## TASK BRIEF:
From the material below, give the number of lines that hold the string "agent" and nothing further.

## SUPPLIED ENTRIES:
####

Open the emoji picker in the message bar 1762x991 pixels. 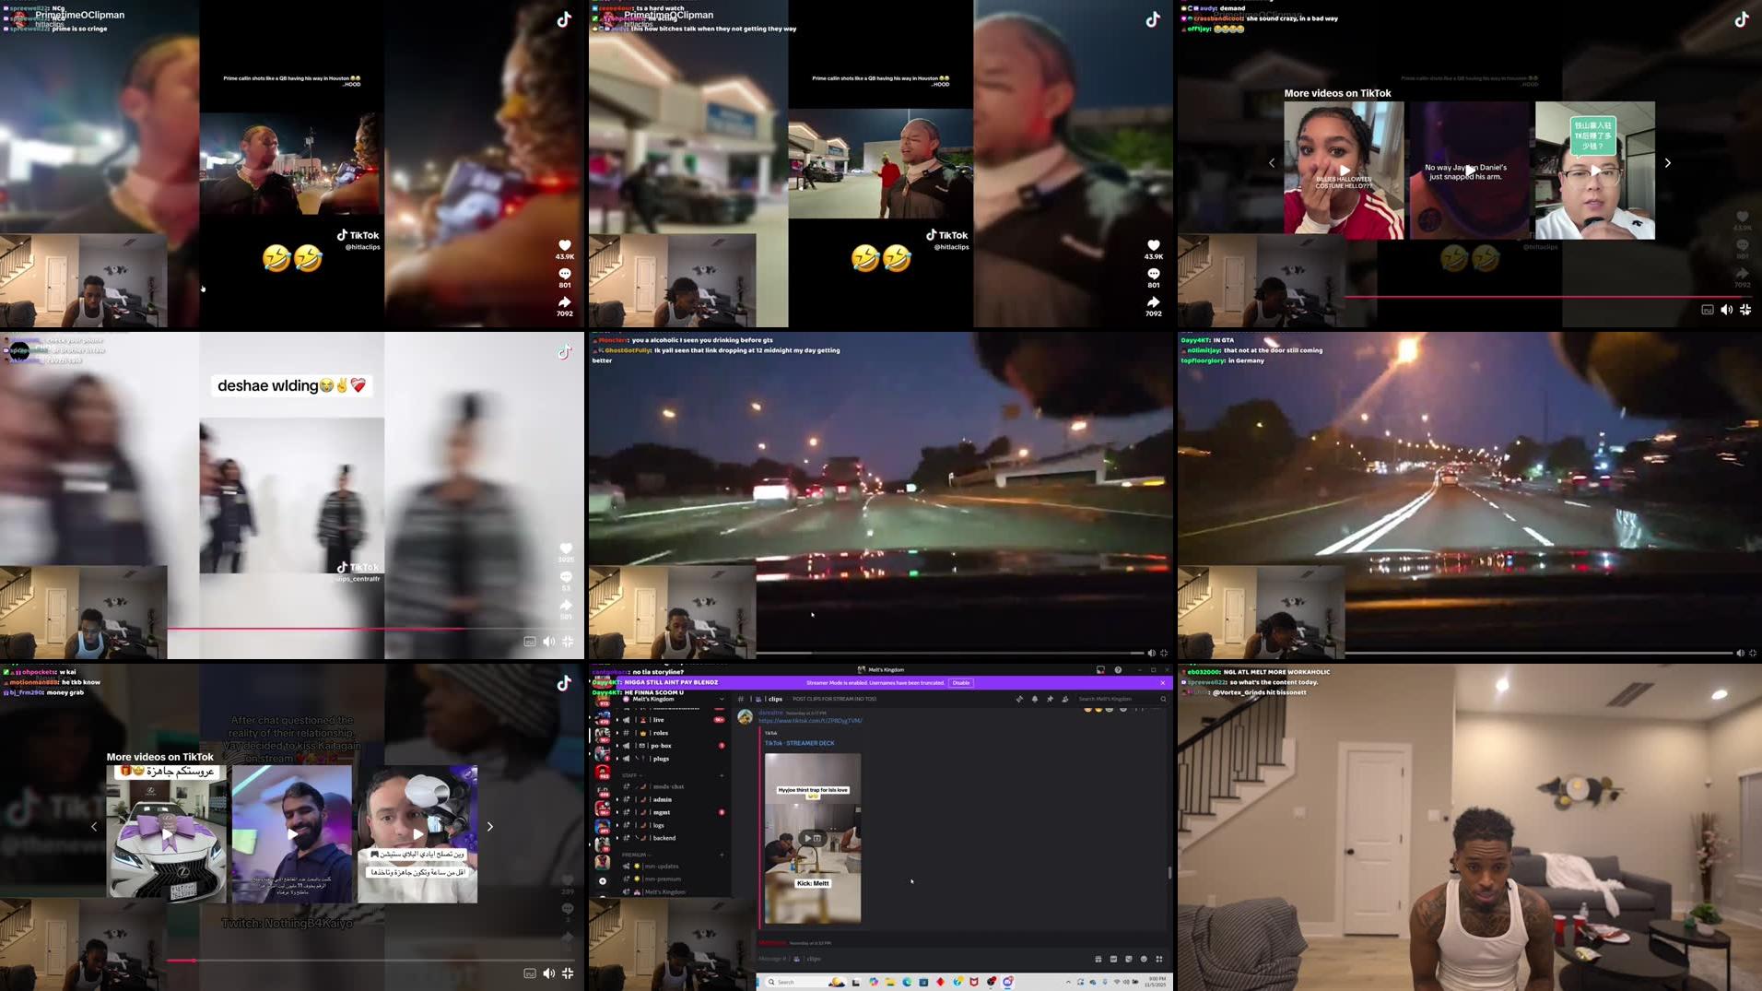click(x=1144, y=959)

####

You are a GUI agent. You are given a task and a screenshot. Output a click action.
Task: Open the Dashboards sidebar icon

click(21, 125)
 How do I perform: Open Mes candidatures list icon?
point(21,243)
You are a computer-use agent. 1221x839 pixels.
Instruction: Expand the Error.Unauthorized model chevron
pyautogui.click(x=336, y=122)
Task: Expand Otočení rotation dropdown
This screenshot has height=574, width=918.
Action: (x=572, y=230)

####

## ANSWER FOR THIS EXERCISE:
2